▶ [Task] In the records below, the line with "[Messages] (1240, 40)" opens the range and the line with "Terms of use (404, 768)" closes it; print that range exactly and nothing else.

▶ [Task data]

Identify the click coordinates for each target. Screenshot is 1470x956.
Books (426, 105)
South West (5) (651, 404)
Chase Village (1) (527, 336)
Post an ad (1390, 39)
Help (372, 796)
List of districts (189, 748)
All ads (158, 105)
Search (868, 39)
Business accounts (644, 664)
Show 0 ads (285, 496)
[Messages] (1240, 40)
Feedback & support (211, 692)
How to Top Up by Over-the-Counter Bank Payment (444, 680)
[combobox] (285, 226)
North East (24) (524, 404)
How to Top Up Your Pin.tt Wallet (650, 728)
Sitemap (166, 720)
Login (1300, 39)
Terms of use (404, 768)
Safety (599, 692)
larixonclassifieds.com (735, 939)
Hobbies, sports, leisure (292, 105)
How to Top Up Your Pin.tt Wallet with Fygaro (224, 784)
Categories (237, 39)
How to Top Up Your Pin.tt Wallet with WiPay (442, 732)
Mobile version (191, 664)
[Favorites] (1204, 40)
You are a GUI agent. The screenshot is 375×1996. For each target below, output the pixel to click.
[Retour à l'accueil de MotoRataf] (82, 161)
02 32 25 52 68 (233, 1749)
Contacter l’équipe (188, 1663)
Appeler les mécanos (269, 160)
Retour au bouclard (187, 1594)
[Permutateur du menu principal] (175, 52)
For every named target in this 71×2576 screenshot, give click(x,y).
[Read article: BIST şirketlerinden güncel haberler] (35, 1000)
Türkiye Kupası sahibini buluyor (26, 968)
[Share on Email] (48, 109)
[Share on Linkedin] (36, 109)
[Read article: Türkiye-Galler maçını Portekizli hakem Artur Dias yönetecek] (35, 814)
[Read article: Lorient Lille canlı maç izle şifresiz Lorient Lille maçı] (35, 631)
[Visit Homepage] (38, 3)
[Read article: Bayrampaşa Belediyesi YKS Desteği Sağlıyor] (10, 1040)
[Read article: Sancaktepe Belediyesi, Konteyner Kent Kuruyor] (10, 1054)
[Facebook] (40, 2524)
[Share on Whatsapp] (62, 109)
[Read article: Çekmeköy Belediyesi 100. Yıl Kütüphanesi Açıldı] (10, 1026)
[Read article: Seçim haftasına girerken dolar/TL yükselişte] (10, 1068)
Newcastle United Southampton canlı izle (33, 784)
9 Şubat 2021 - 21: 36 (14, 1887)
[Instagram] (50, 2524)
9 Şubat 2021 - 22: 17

▶ [Reply]
[Messages] (1240, 40)
Feedback & support (211, 692)
How to Top Up by Over-the-Counter Bank Payment (444, 680)
[combobox] (285, 226)
North East (24) (524, 404)
How to Top Up Your Pin.tt Wallet (650, 728)
Sitemap (166, 720)
Login (1300, 39)
Terms of use (404, 768)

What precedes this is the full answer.